This is the second in a eight-part series called “Food from Scripture.”
From the first winter bud to the harvest of pockmarked shells in late summer, almonds take time to mature.
One needs to understand the almond’s cycle to appreciate its appearance in Scripture, says Marc Turnage, a biblical scholar, author and travel guide.
“God fulfills his word, in spite of the circumstances or situations of life. He is patient and calls upon us to remain patient for his word to be accomplished,” Turnage writes in his blog.
Similarly, the almond blossoms early and first, yet waits until the end of the growing season to bring forth fruit.
The prophet Jeremiah says he saw a branch of the almond tree when the word of the Lord came to him. The Lord said to Jeremiah, “You have seen well, for I am watching over my word to carry it out” (Jer 1:11-12).
In Hebrew Scripture, the passages use an alliterative play on words. “Shaqed” is the Hebrew word for almond tree, while the verb for watching is “shoqed.” The New American Bible, Revised Edition, notes that because the almond tree blooms in late winter it is called “the watcher” for the coming spring. God is a watcher by observing the fulfillment of his word.
The almond also represents divine favor because of the miracle of Aaron’s staff described in Numbers (17:23). “By Aaron’s rod, sprouting, blossoming and bearing almonds in one night, God definitively demonstrated to the Israelites that Moses and Aaron were his chosen, appointed servants,” notes Turnage.
Other indications of the almond’s regard come from Genesis where they are mentioned alongside pistachios as the “land’s best products” (Gn 43:11) and from Exodus when God prescribes the cups of the menorah to be shaped like almond blossoms (Ex 25:33-34, 37:20).
Although almond doesn’t appear in New Testament texts, its white and pink flowers and its shape show up in Christian art as symbols of the Resurrection, divinity and purity.
We refer to the almond as a nut, but it’s a drupe — a fruit akin to a peach, plum or cherry. The kernel inside the shell is the part we eat. The shell is covered by a green fuzzy outer hull that dries and cracks open before harvest. This shedding process, which brings forth the potential of new life, may be why the almond stands to represent resurrection.
Almonds are not native to America. Like figs, they were brought to California by Spanish missionaries. Today, California is the top almond producer, growing about 80% of the world supply.

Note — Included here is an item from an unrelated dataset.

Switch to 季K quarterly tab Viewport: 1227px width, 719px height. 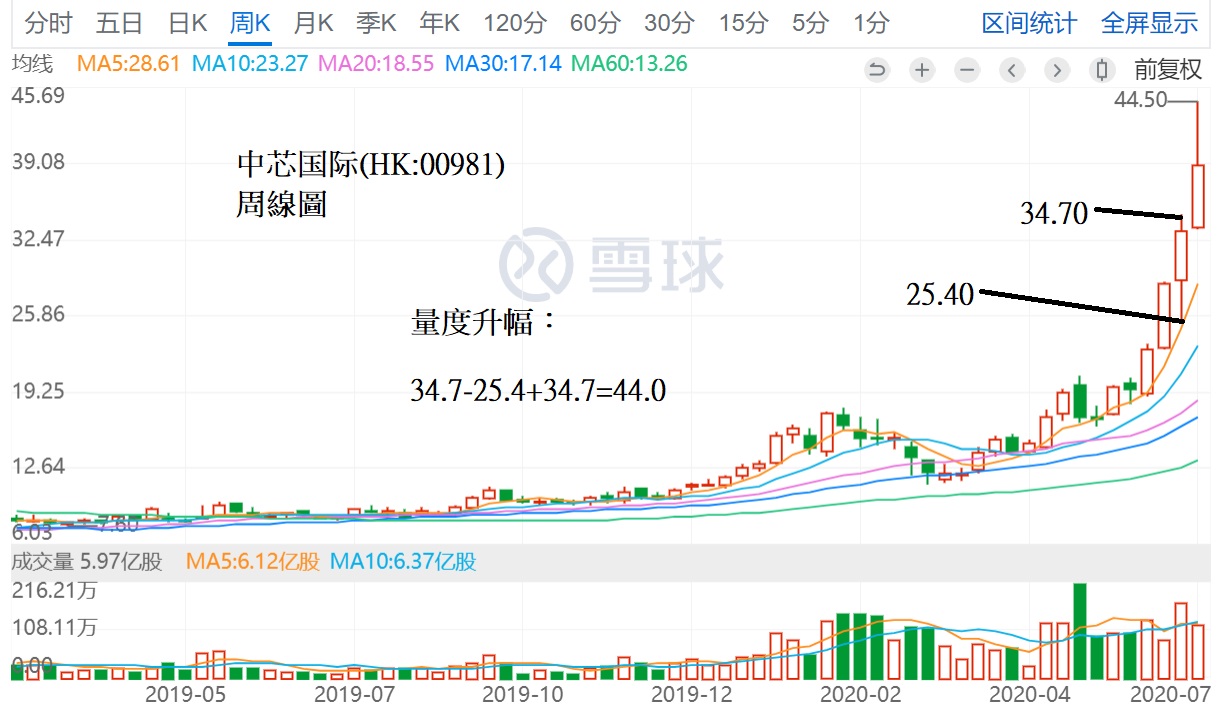pos(376,23)
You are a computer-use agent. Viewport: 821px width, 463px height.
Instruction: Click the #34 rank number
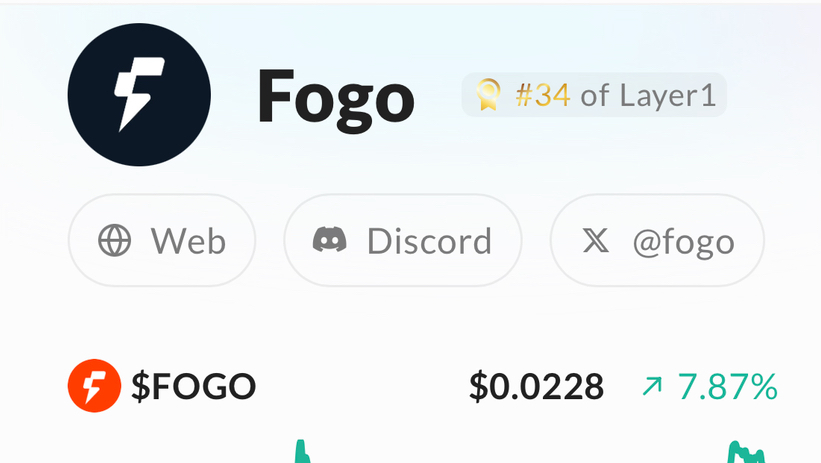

In this recipe, the almond is the star. A touch of honey and a Middle Eastern spice blend complement the nut-like kernel with sweet, herbal and citrus notes. These would be excellent added to a cheese and fruit platter or scattered on a spinach salad.
ZA’ATAR AND HONEY ROASTED ALMONDS
Time: 20 minutes, plus cooling
2 tablespoons olive oil
3 tablespoons honey
2 tablespoons za’atar (see note)
1 teaspoon fine sea salt
zest from one lemon
2 cups shelled, whole raw almonds
Heat the oven to 350 F. Line a rimmed baking sheet with parchment paper.
In a large bowl, whisk together the first five ingredients and then mix in the almonds until they are evenly coated. Spread the mixture in a single layer on the prepared baking sheet.
Bake 10-15 minutes until nuts are fragrant and golden. Give the nuts a stir halfway through roasting.
Remove pan from the oven and let cool for 10 minutes.
Using two forks, separate almonds that have clumped together. Let almonds cool completely before serving or storing.
Store in an airtight container at room temperature for up to a week.
Note: Za’atar can be found in Middle Eastern markets and online. You can make your own by mixing together 1 teaspoon salt with 1 tablespoon each of dried thyme, ground coriander seed, sumac, ground cumin and whole toasted sesame seeds.